Tries to release memory back to the OS.

Parameters

memPool
minBytesToKeep: - If the pool has less than minBytesToKeep reserved, the TrimTo operation is a no-op. Otherwise the pool will be guaranteed to have at least minBytesToKeep bytes reserved after the operation.

Returns

cudaSuccess, cudaErrorInvalidValue

Description

Releases memory back to the OS until the pool contains fewer than minBytesToKeep reserved bytes, or there is no more memory that the allocator can safely release. The allocator cannot release OS allocations that back outstanding asynchronous allocations. The OS allocations may happen at different granularity from the user allocations.

Note:

: Allocations that have not been freed count as outstanding.
: Allocations that have been asynchronously freed but whose completion has not been observed on the host (eg. by a synchronize) can count as outstanding.

Note:

Note that as specified by cudaStreamAddCallback no CUDA function may be called from callback. cudaErrorNotPermitted may, but is not guaranteed to, be returned as a diagnostic in such case.

__host__ cudaError_t cudaMemSetMemPool ( cudaMemLocation* location, cudaMemAllocationType type, cudaMemPool_t memPool )

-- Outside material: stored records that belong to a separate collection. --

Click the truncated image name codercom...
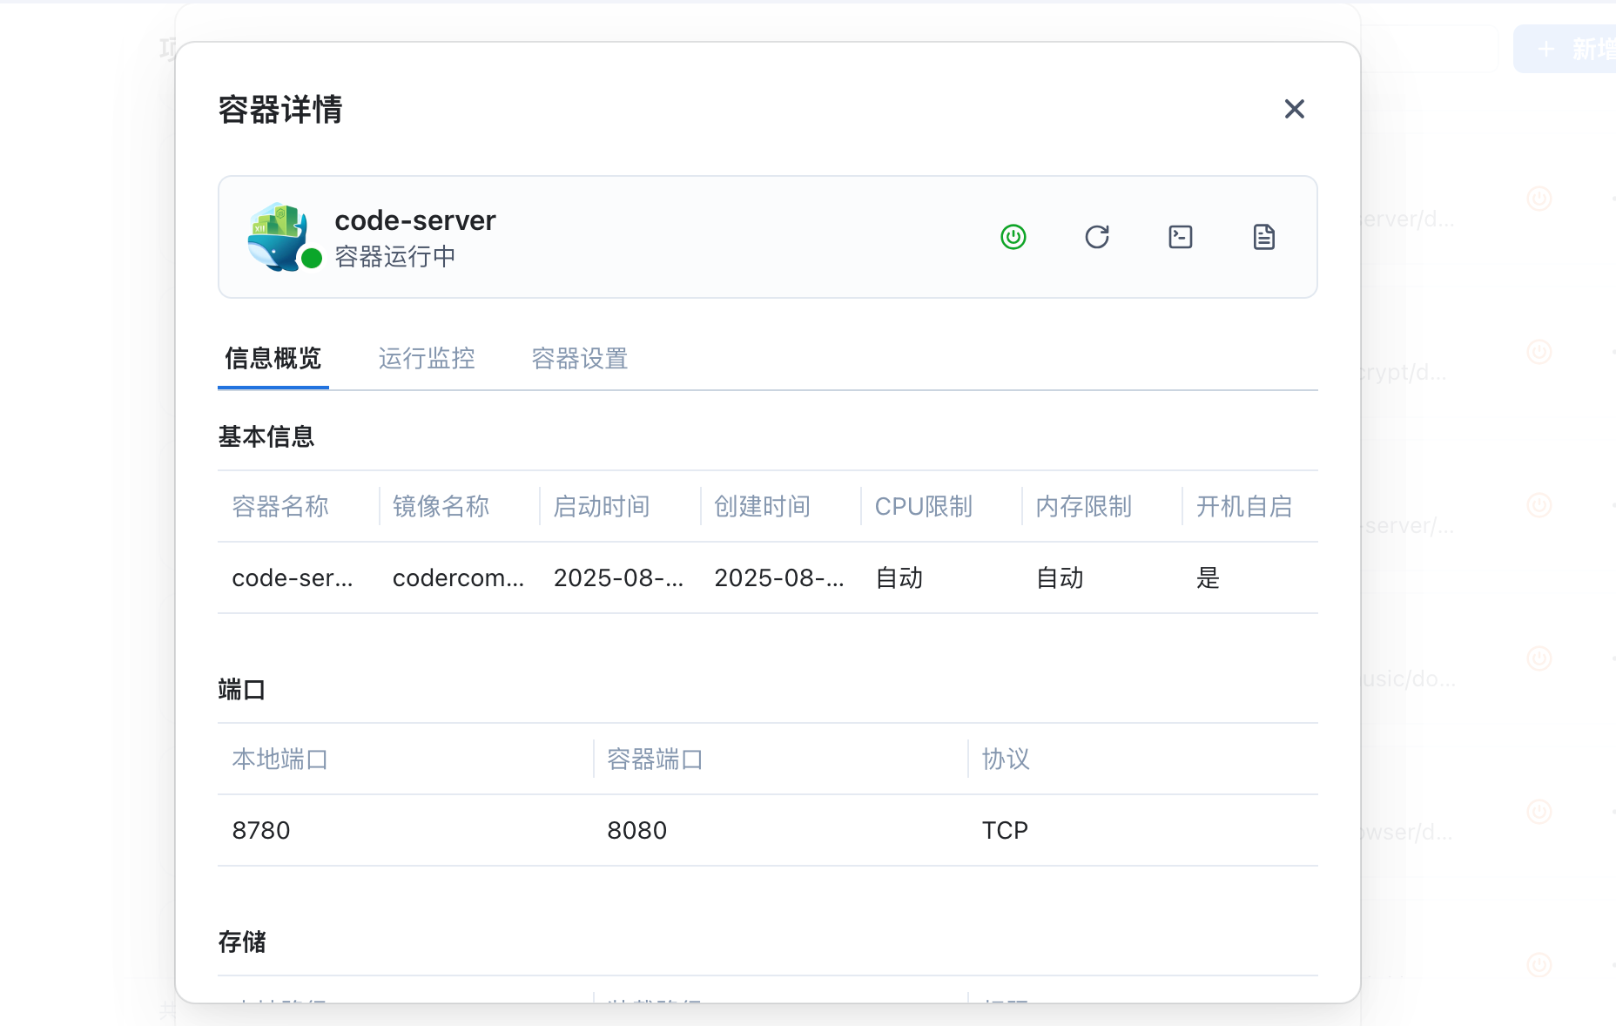The width and height of the screenshot is (1616, 1026). pyautogui.click(x=458, y=577)
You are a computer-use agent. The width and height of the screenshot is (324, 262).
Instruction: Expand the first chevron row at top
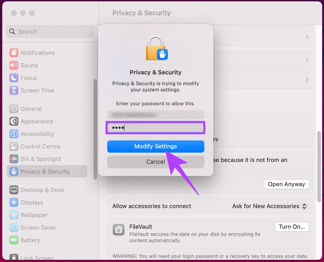(307, 37)
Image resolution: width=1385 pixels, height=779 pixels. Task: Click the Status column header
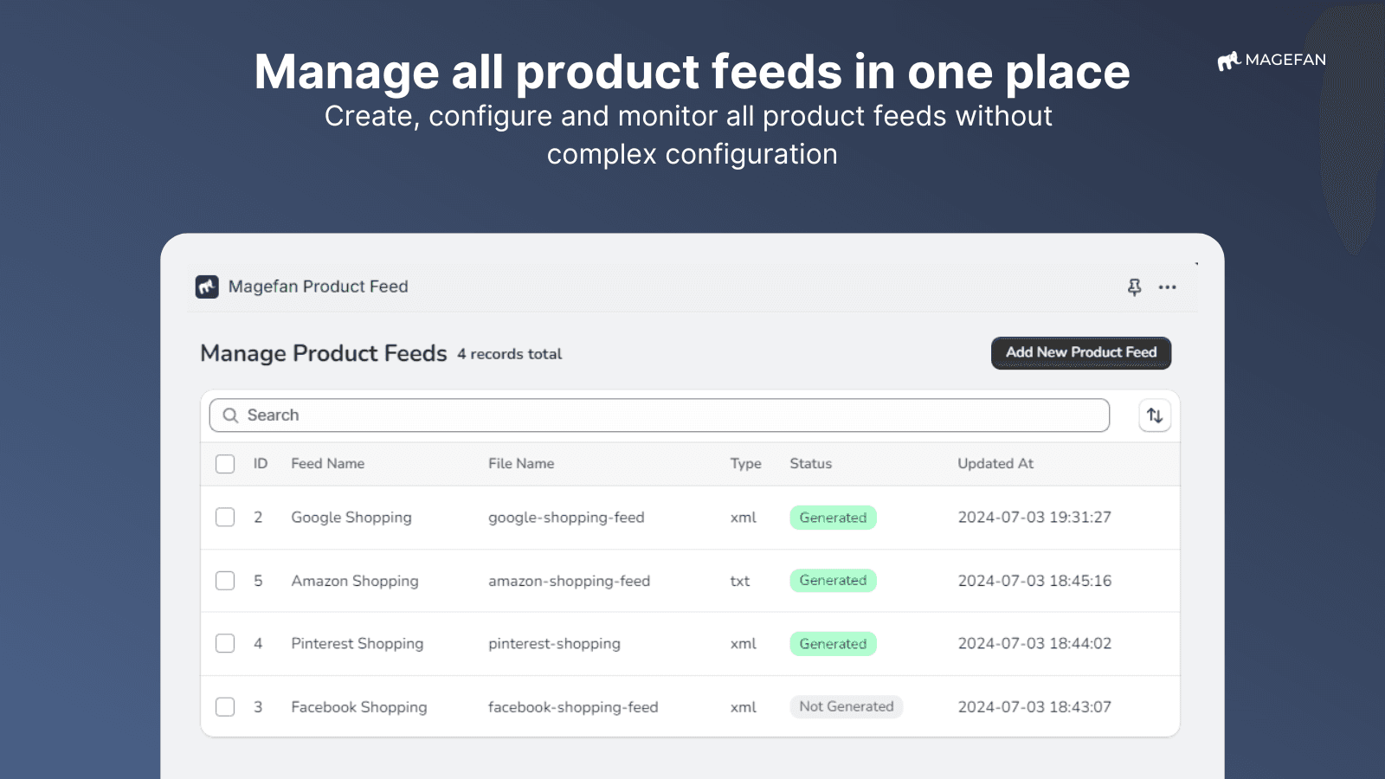click(x=810, y=464)
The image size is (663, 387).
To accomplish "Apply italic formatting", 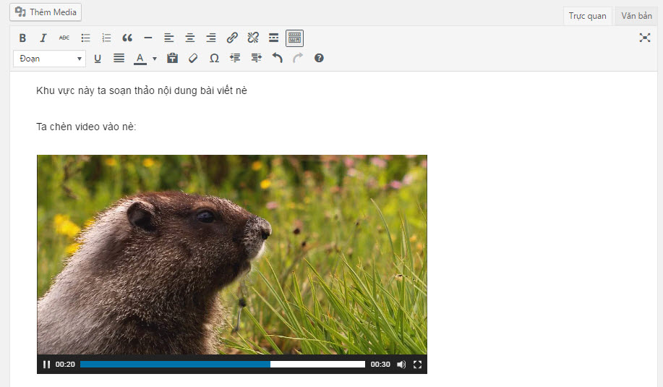I will [x=43, y=38].
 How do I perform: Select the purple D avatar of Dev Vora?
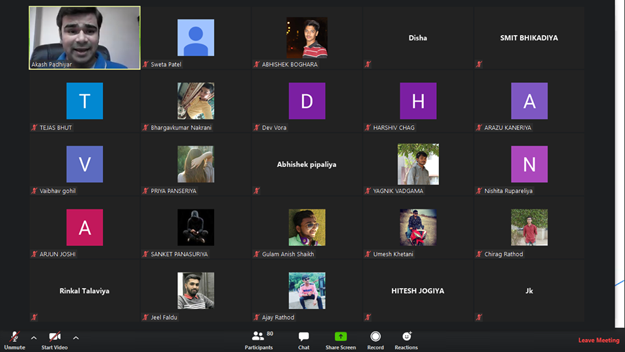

Sets the current memory pool for a memory location and allocation type.

Returns

cudaSuccess, cudaErrorInvalidValue

Description

When a memory pool is set as the current memory pool, the location parameter should be the same as the location of the pool. If the location type or index don't match, the call returns cudaErrorInvalidValue. The type of memory pool should also match the parameter allocType. Else the call returns cudaErrorInvalidValue. By default, a memory location's current memory pool is its default memory pool. If the location type is cudaMemLocationTypeDevice and the allocation type is cudaMemAllocationTypePinned, then this API is the equivalent of calling cudaDeviceSetMemPool with the location id as the device. For further details on the implications, please refer to the documentation for cudaDeviceSetMemPool.

Note:

Use cudaMallocFromPoolAsync to specify asynchronous allocations from a device different than the one the stream runs on.